● PROBLEM DETAILS:
Reproduce each of the following records word for word, omitting the pictures.

● RECORDS SUPPLIED:
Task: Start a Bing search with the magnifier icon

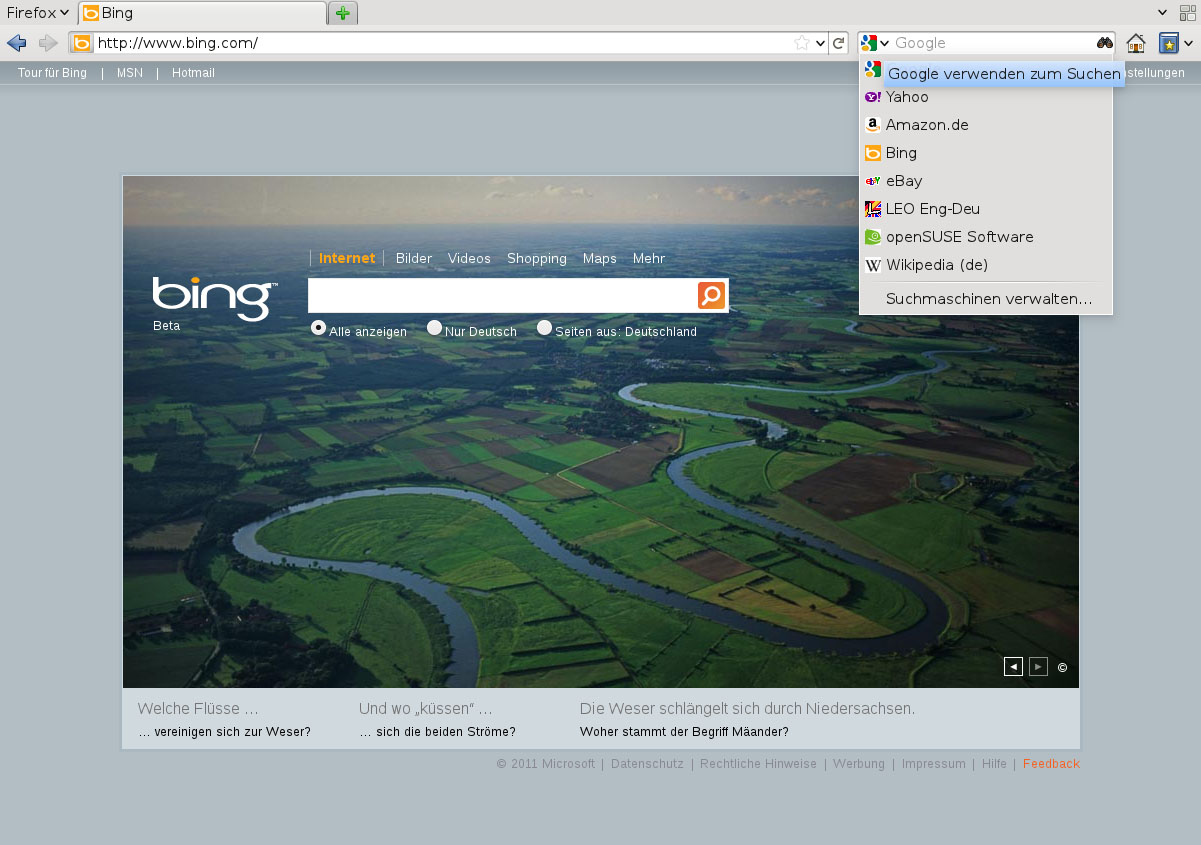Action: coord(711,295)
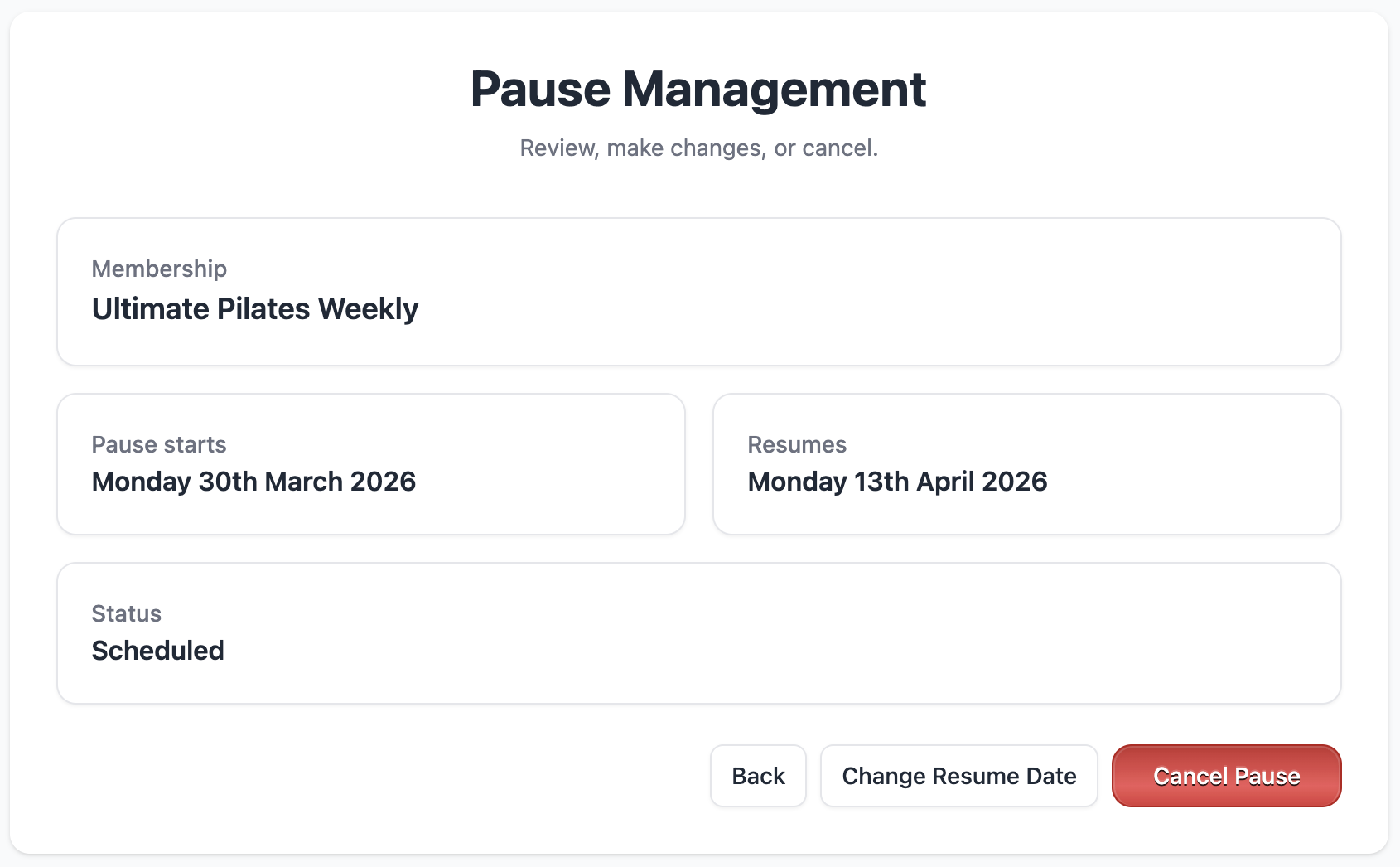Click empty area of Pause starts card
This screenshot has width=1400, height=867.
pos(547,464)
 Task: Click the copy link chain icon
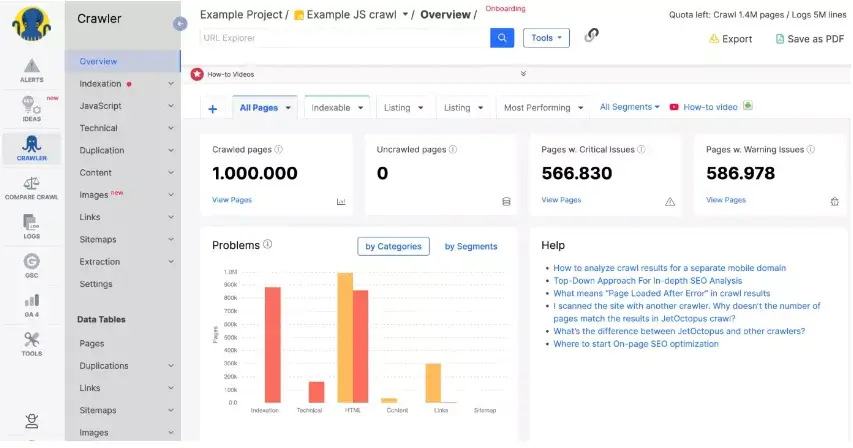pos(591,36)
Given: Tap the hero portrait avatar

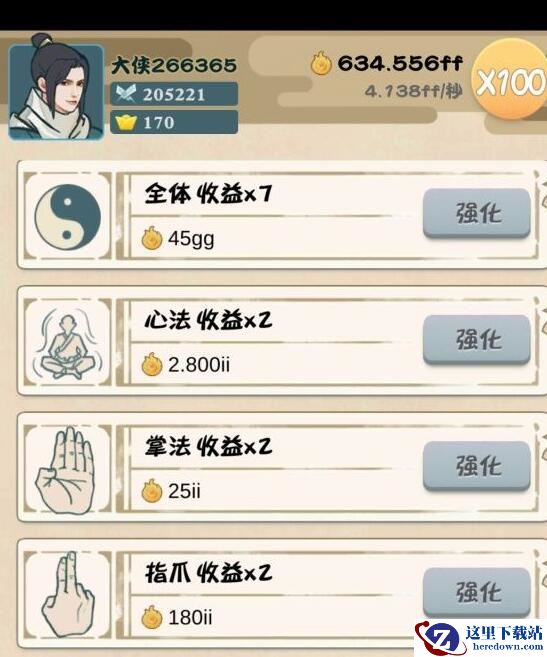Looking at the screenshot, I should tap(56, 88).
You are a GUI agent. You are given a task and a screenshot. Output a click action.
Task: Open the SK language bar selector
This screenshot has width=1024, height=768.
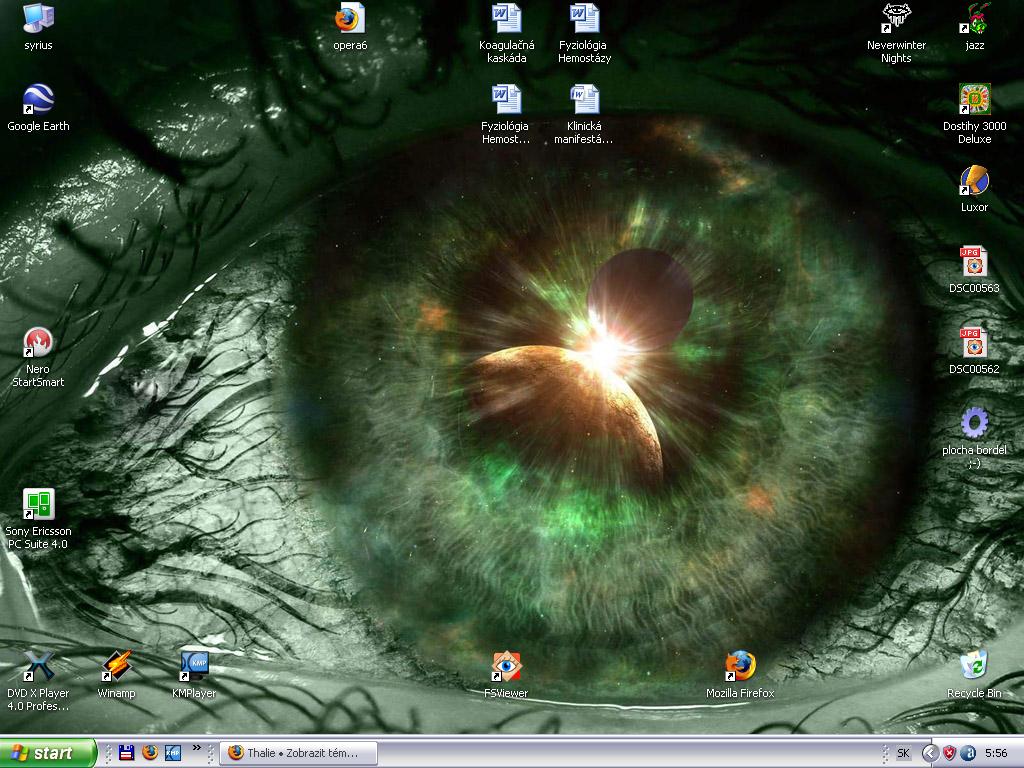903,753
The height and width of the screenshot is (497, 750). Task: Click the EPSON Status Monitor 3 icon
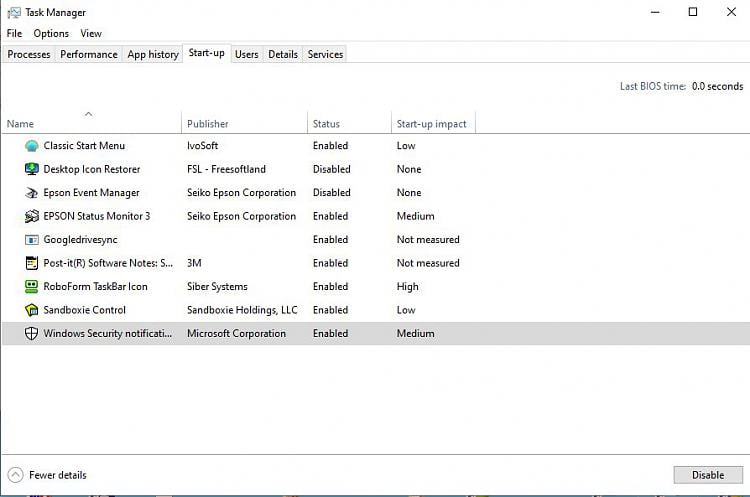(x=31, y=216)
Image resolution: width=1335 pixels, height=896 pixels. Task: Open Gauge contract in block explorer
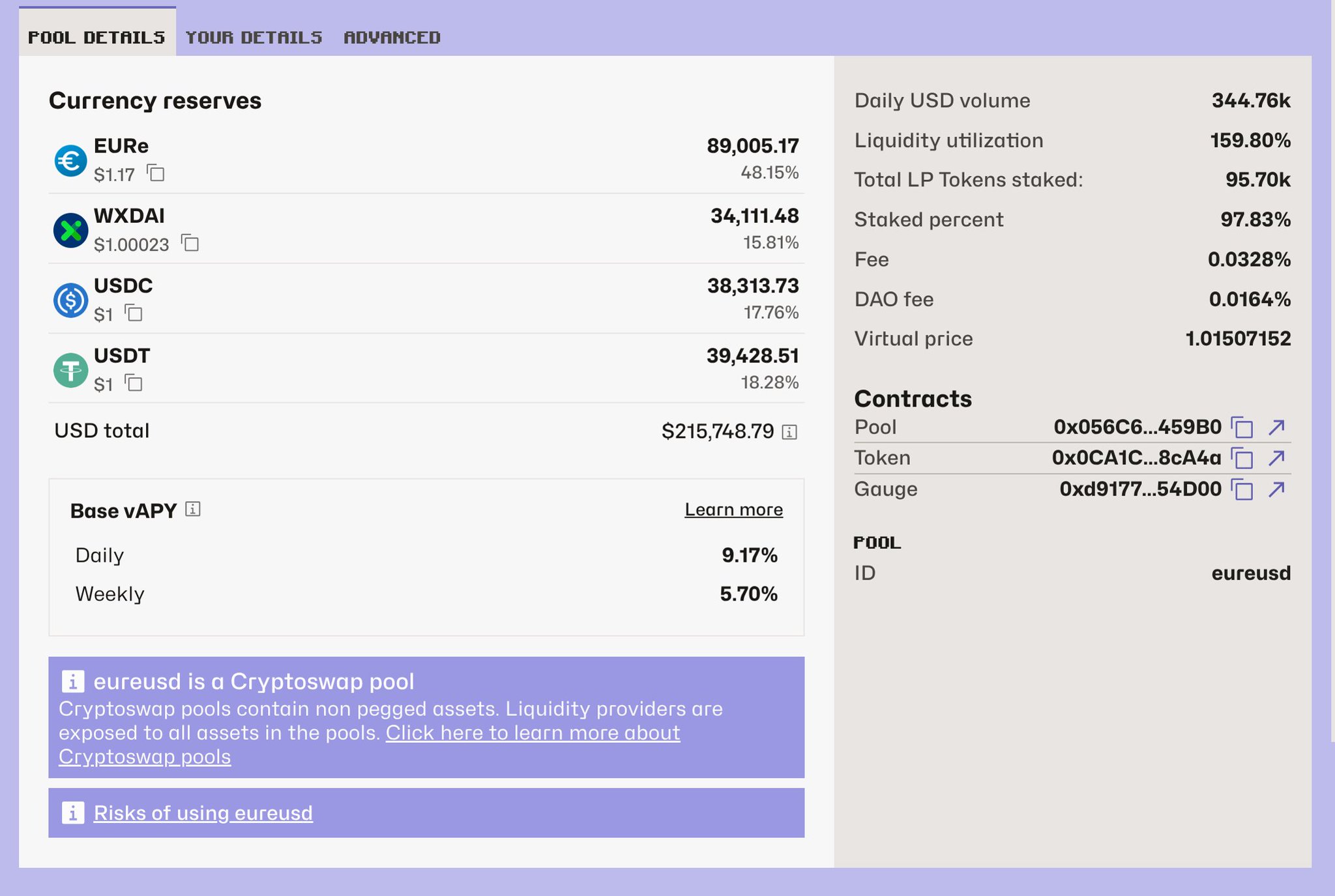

● REPLY TO THE TASK:
Task: Start a Bing search with the magnifier icon

Action: coord(711,295)
Click empty area of Pause starts card
This screenshot has width=1400, height=867.
pos(547,464)
 Task: Click the copy link chain icon
pos(591,36)
Given: Tap the hero portrait avatar

Looking at the screenshot, I should tap(56, 88).
You are a GUI agent. You are given a task and a screenshot. Output a click action.
Task: Open the SK language bar selector
This screenshot has width=1024, height=768.
903,753
The height and width of the screenshot is (497, 750). Task: Click the EPSON Status Monitor 3 icon
(x=31, y=216)
Image resolution: width=1335 pixels, height=896 pixels. Task: Open Gauge contract in block explorer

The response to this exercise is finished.